> _Provided text_
The resulted, followed up by Paraguay’s surprise defeat of Türkiye, cemented the Stars and Stripes’ place atop Group D and punched their ticket to the knockout stages with a match to spare. Freeman left the pitch a hero with his first-ever World Cup goal.
Yet, before Friday, there was another “Freeman” whose name echoed throughout American households for nearly a decade: Antonio Freeman, Alex’s father. The former NFL wide receiver, now 54, starred for the Green Bay Packers, playing eight of his nine total seasons in Wisconsin, including back-to-back Super Bowl appearances (1996, 1997) and winning Super Bowl XXXI (1996). In 1998, the elder Freeman took the league by storm with 1,424 receiving yards and 14 touchdowns on 84 receptions, earning a Pro Bowl selection and First-Time All-Pro honors. It ultimately landed him in the Packers’ Hall of Fame.
Yet if Antonio dominated the game of “football,” why did Alex choose “fútbol” instead?

‘This Happiness on the Soccer Field’

Alex, born in 2004 as the youngest on the USMNT roster, started out playing both American football, soccer and even a bit of basketball growing up; however, it quickly became evident that soccer was his primary love.
“I had dreams of coaching him in football and basketball and showing him how to shoot a 3-pointer, make a pump fake and different things,” Antonio told ESPN. “But his joy was on that soccer field, and when he became a teenager, he just played more and more soccer.”
“It was soccer every day, all day. He was watching it on his iPad, he was kicking the balls around the house against the furniture, which you're not supposed to do. He kicked everything. It didn't matter what it looked like, he would just kick it. And he just grew into the sport.”
It didn’t hurt that Alex had quite a knack for soccer, too.

> _Record list_
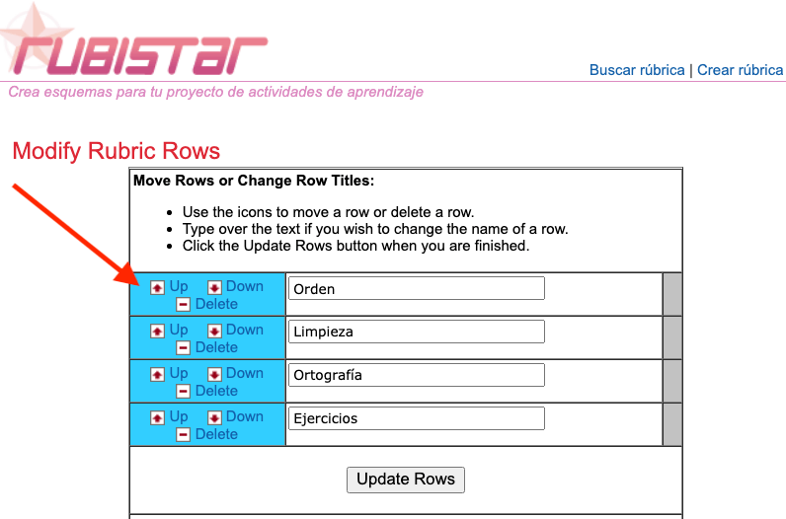
Task: Click the Down arrow icon for Ejercicios row
Action: coord(214,417)
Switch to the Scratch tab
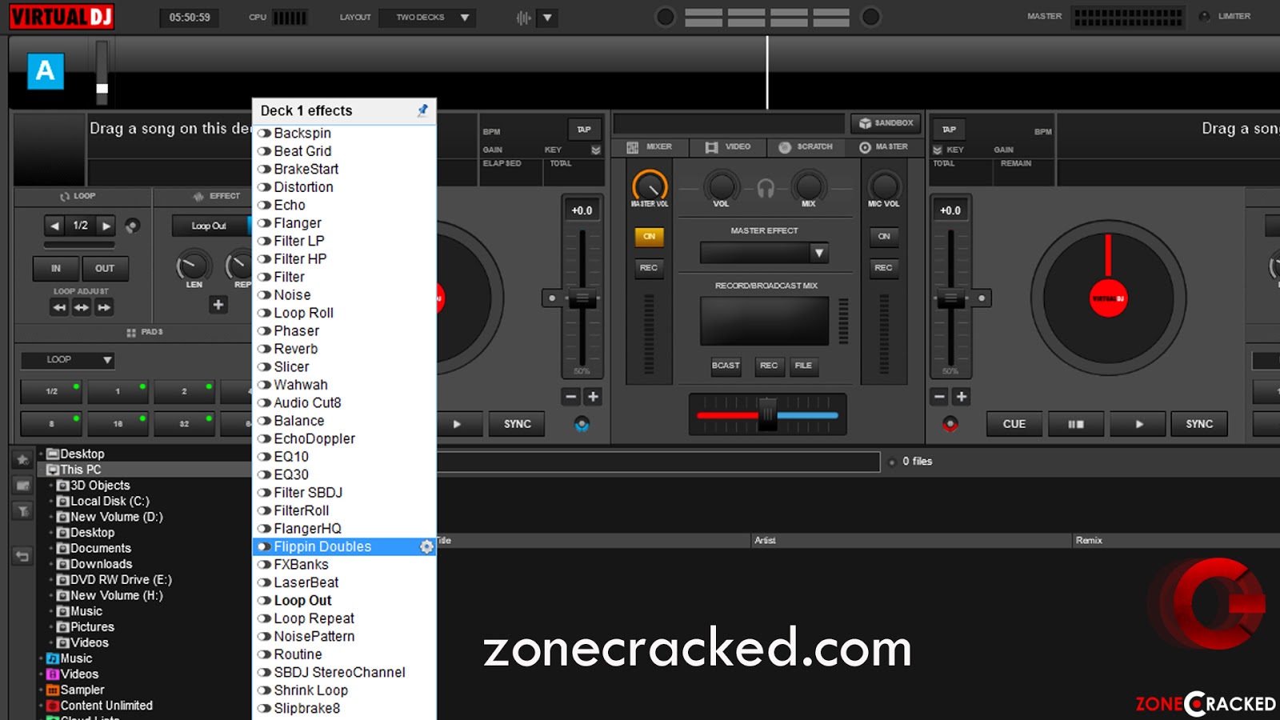The image size is (1280, 720). tap(806, 147)
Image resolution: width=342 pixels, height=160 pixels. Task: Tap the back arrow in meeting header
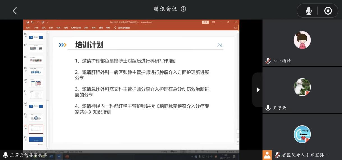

> _Stated task 1_
How many receiving yards did Antonio Freeman record in 1998, according to the provided text?
> _Stated task 2_
Transcribe the part of the provided text starting at "The resulted, followed" and ending at "World Cup goal.".

> _Exercise response 1_
1,424 receiving yards

> _Exercise response 2_
The resulted, followed up by Paraguay’s surprise defeat of Türkiye, cemented the Stars and Stripes’ place atop Group D and punched their ticket to the knockout stages with a match to spare. Freeman left the pitch a hero with his first-ever World Cup goal.